By Avellon Williams
ROME — A German humanitarian ship carrying more than 800 rescued migrants, including 15 children, arrived at a Sicilian port on Sunday after being graciously granted permission by Italian authorities following days of waiting in the Mediterranean Sea.
The organization Sea-Eye said its Vessel Sea-Eye 4 was assigned to the local port of Trapani, in western Sicily, on Saturday evening.
Most of the adults were to be transferred to other ships for preventative quarantine against COVID-19, while some 160 minors, including babies and other children younger than 4, were to be promptly taken to shelters on land.

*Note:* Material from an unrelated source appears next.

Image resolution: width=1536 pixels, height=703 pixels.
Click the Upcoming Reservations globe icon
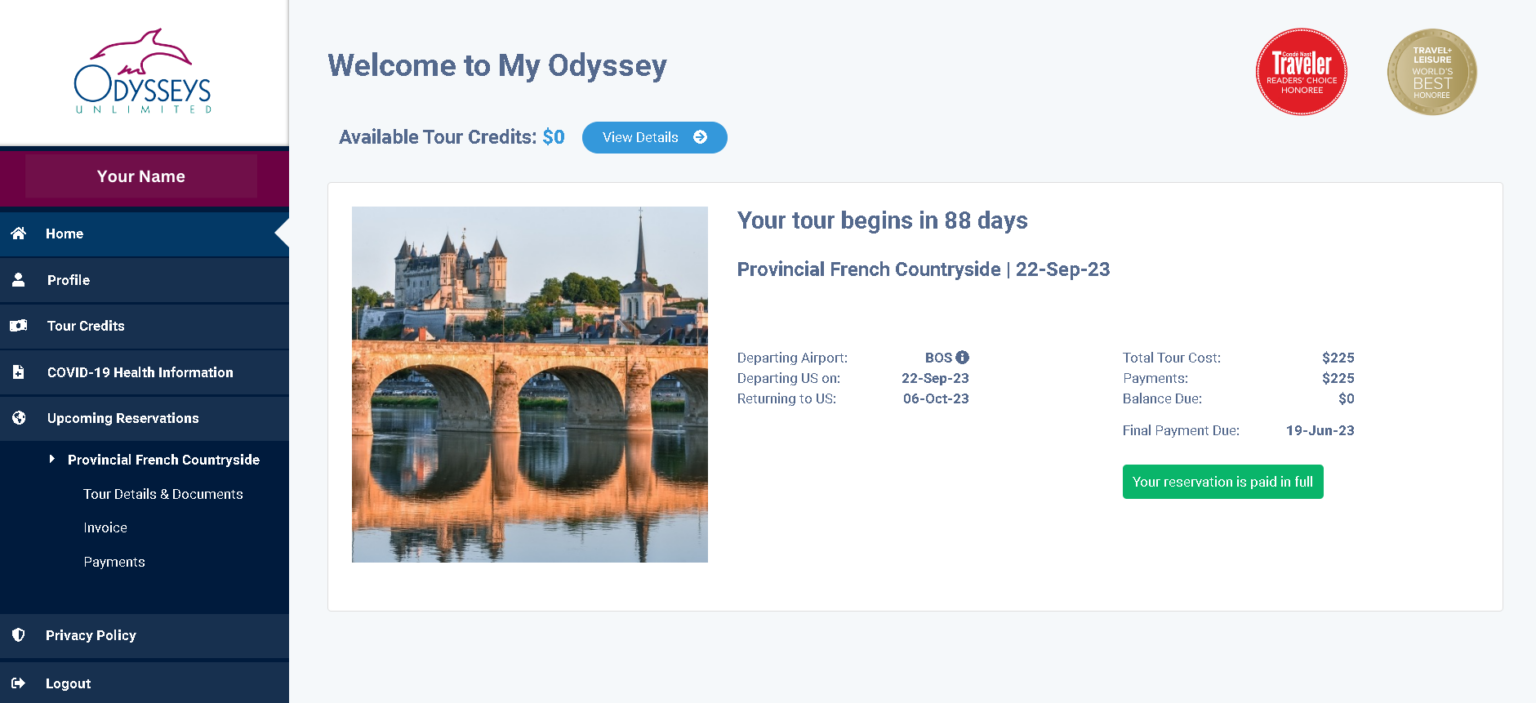18,418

Many of the prospective passengers came from countries in West Africa, Egypt or Morocco, said Giovanna di Benedetto, an official from Save the Children in Italy.
Mighty shouts of joy from those aboard Sea-Eye 4 could be heard on Trapani’s dock as the vessel drew near, SkyTG24 TV reported.
About half of the migrants were rescued from a sinking wooden boat on November 4, while the other passengers had been lifted to safety from the Mediterranean Sea in separate operations.
Sea-Eye officials had lamented that Malta, a European Union island nation in the central Mediterranean, hadn’t responded to the wooden boat’s distress signal in the Maltese search-and-rescue area.
Meanwhile, another charity ship, Ocean Viking, with 308 migrants aboard, was still awaiting a port assignment near Lampedusa, a tiny Italian island south of Sicily.
The humanitarian organization SOS Mediterranee, which typically operates Ocean Viking, tweeted that its team on Friday night was involved in a search for a boat in distress south of Lampedusa. The charity tweeted that the Italian Coast Guard “eventually coordinated and completed the rescue requesting the assistance” of Ocean Viking.
Separately, the coast guard, working in rough seas, evacuated two people, along with four family members, from the Ocean Viking for medical treatment, including for burns, SOS Mediterranee said.